North Gujarat sends as many as 53 MLA to the Gujarat Assembly, one short of the 54 by Saurashtra. Spanning Ahmedabad; the State capital, Gandhinagar; and four more districts, the region is the epicentre of the Patidar agitation and a counter-agitation launched by OBC leader Alpesh Thakor from here.
The BJP, hence, will have to fight hard to retain its clout here.
In July 2015, Hardik Patel, then 22, mobilised Patidars, mostly jobless youngsters, to launch a movement to seek reservation for the community in jobs and education.
Shaking the foundations
What started in Mehsana, soon became a State-wide mass movement which challenged the Gujarat development model that was being showcased as an ideal model for governance and development by the ruling BJP. The two-decade-old dominance of the BJP came under threat.
The agitation spread in the Patidar pockets in the south and Saurashtra, and a mammoth rally of a million people was organised in Ahmedabad in August.
Clashes led to the killing of 14 protesters in police firing. Hundreds of State transport buses and other public properties were torched, forcing the authorities to call in the Army.
However, in between, the counter-agitation by the dominant Thakor community was launched to protect the interests of OBC communities, which enjoy a 27% reservation in jobs and education in Gujarat.
Both agitations, though with contrasting and conflicting motives, ended up highlighting issues such as the high rate of unemployment, farm distress, income disparity, rising inequality and skewed development.
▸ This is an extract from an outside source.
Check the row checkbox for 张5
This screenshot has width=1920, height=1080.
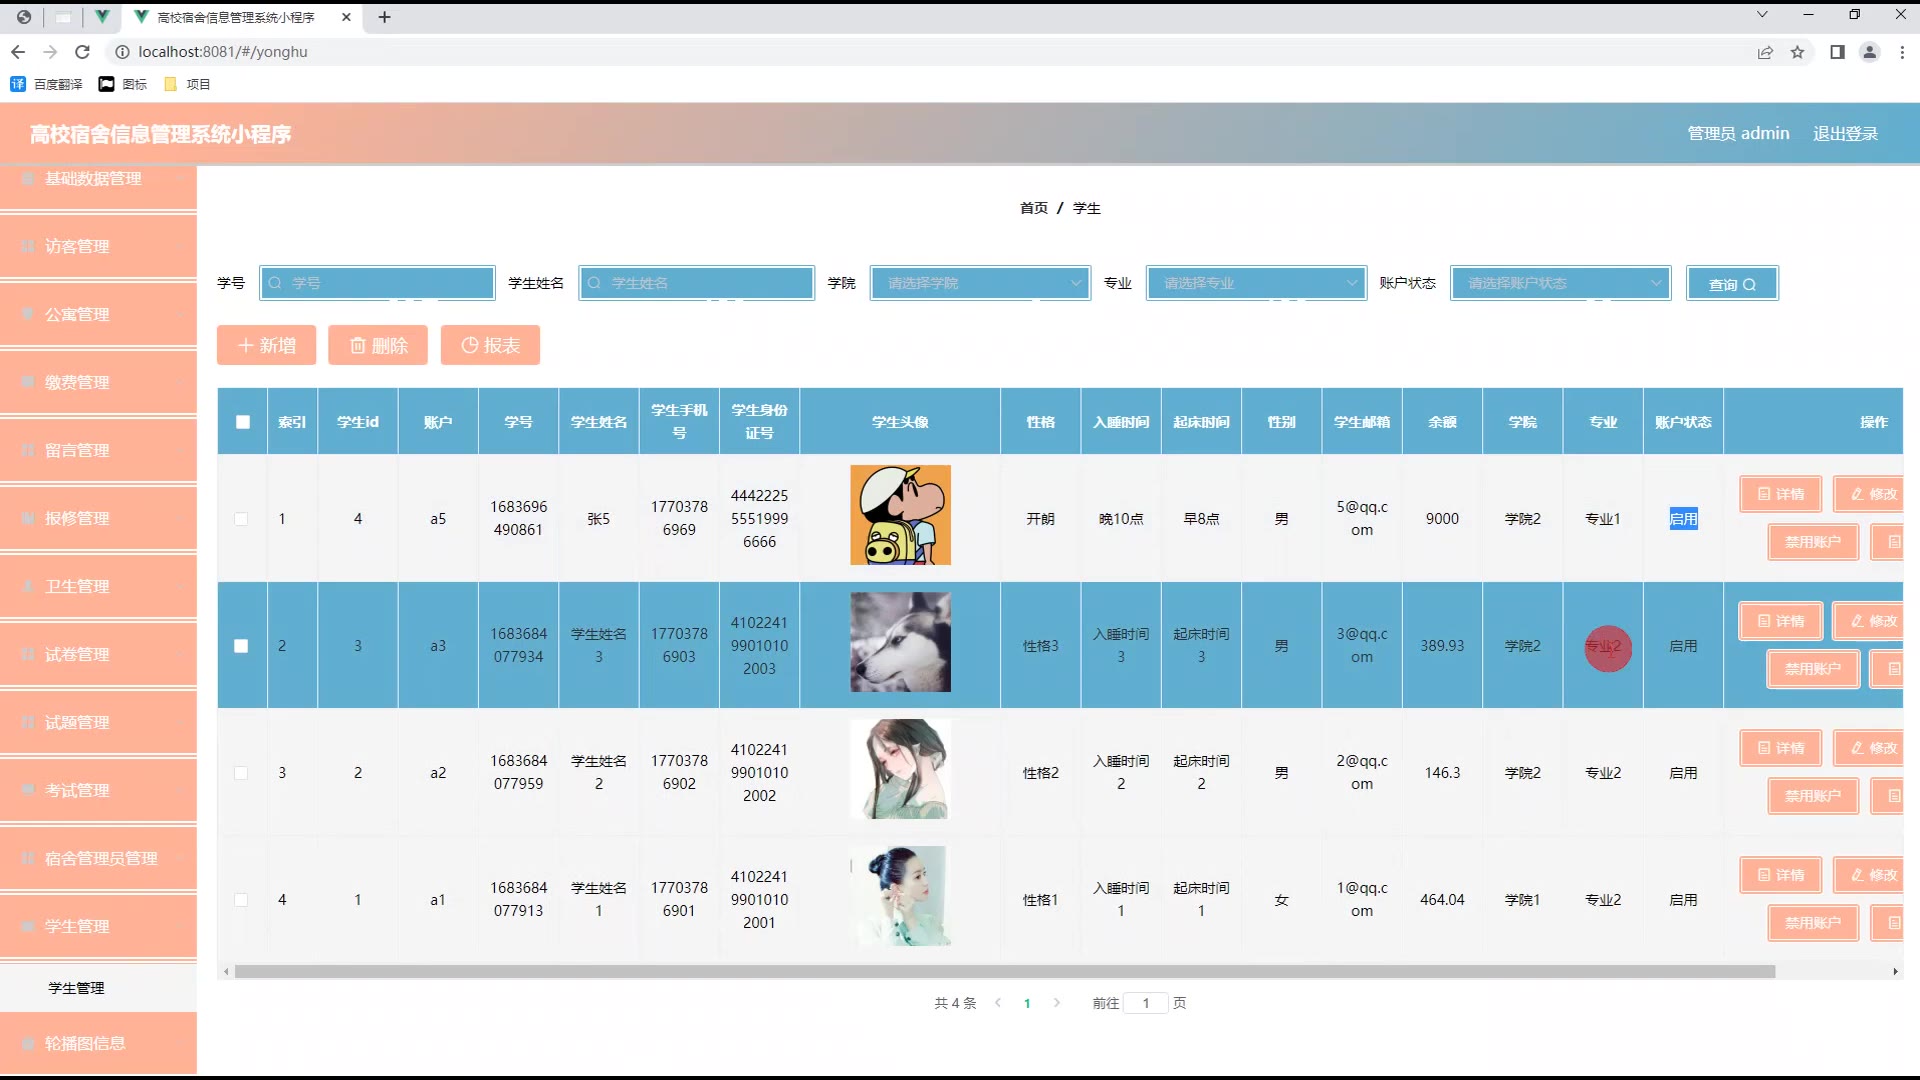pos(241,519)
Now, as the State goes to the polls in December, the north Gujarat region is most likely to play a crucial role because two main players who spearheaded the two mass agitations, Hardik Patel and Alpesh Thakor, 40, have joined hands with the Opposition party to fight the common enemy: BJP.
Tribal pockets
In north Gujarat districts, Thakors are the largest community with a significant presence in Patan, Mehsana, Banaskantha, Sabarkantha, Gandhinagar and rural Ahmedabad, followed by Patidars. The region has some tribal pockets; so there are three seats reserved for the Scheduled Tribes and five for the Scheduled Castes.
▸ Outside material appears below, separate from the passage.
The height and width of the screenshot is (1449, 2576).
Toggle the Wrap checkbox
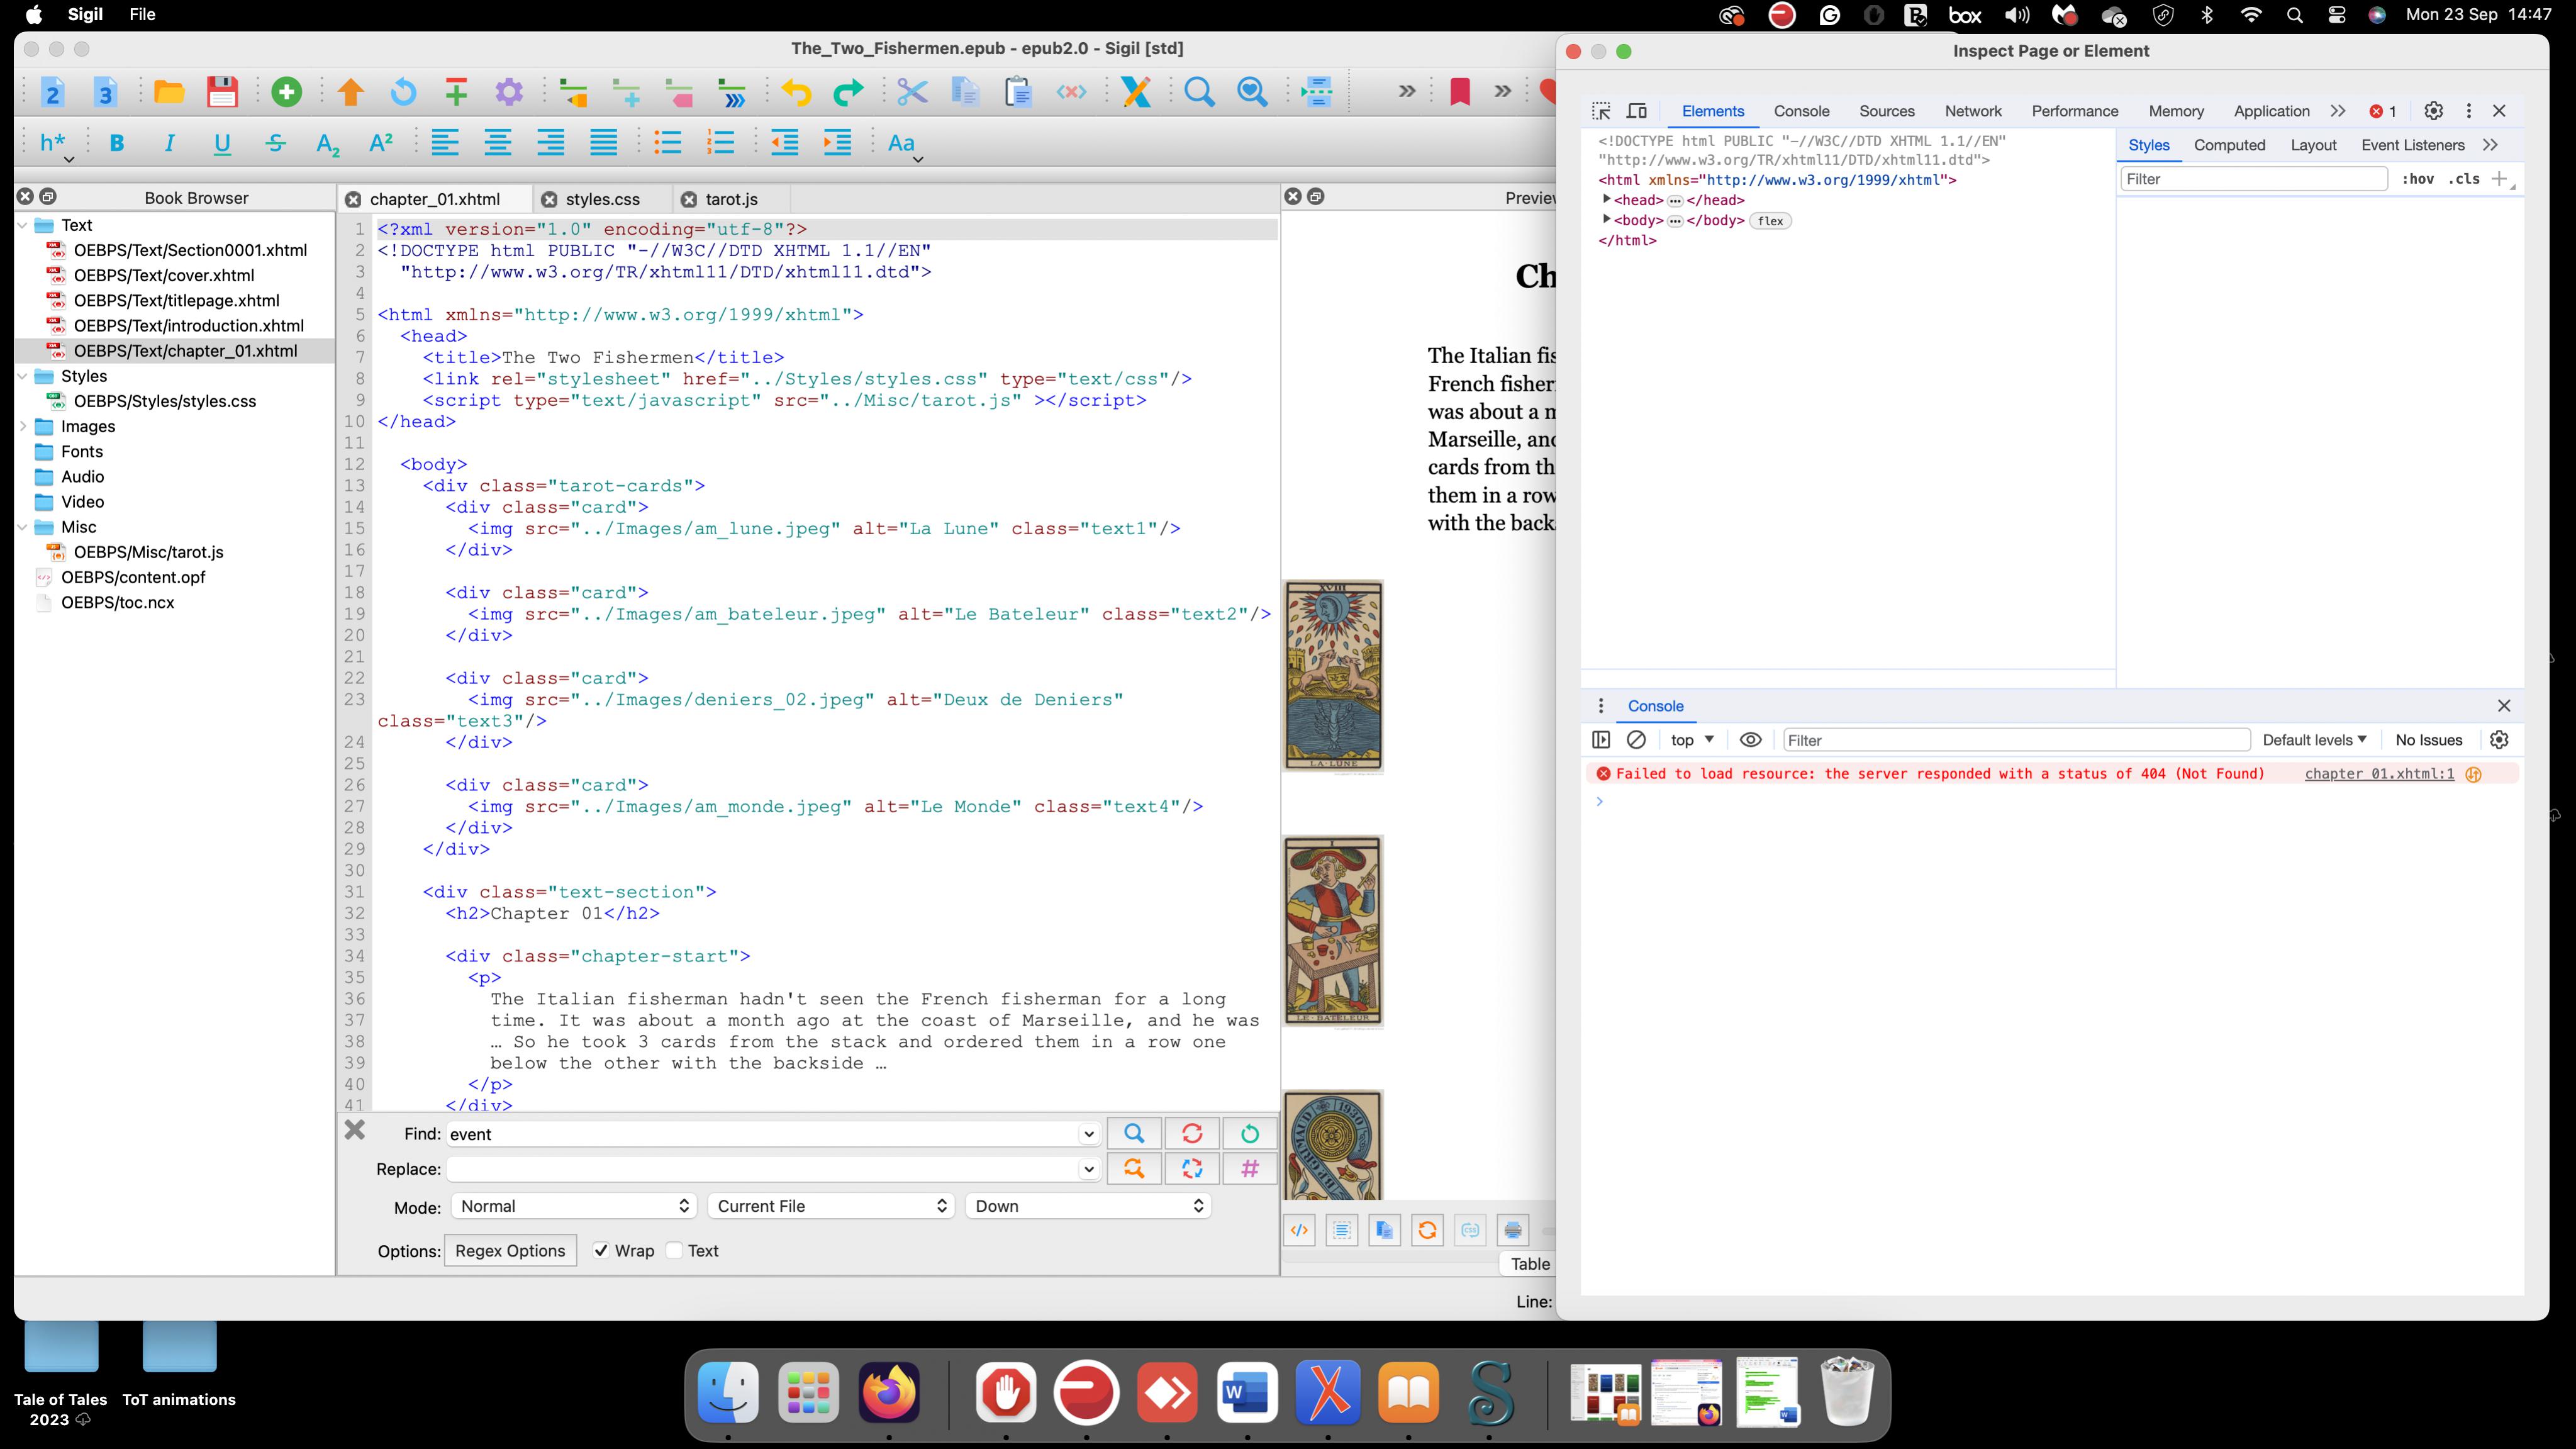click(x=601, y=1251)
There are a few industrial clusters such as the auto hub of Sanand and the Becharaji belt, where Ford, Tata Nano and Suzuki plants have come up, a ceramic cluster in Sabarkantha and industrial belts in Gandhinagar and Mehsana. Agriculture and dairy are the main income-generating sources in the region, which has some highly backward pockets in Sabarkantha, Banaskantha and Patan districts.
Hardik’s charge
“The BJP tried to create a divide between various communities, among different communities but this time, nothing is working because people of Gujarat are fed up of the party now,” Mr. Hardik Patel told The Hindu when asked if his agitation would have any impact in the region after two years.
Among the four regions in the State, the north is where the BJP is weak, shows an opinion poll conducted by the Delhi-based Centre for the Study of Developing Societies recently, which predicted huge gains for the Congress here.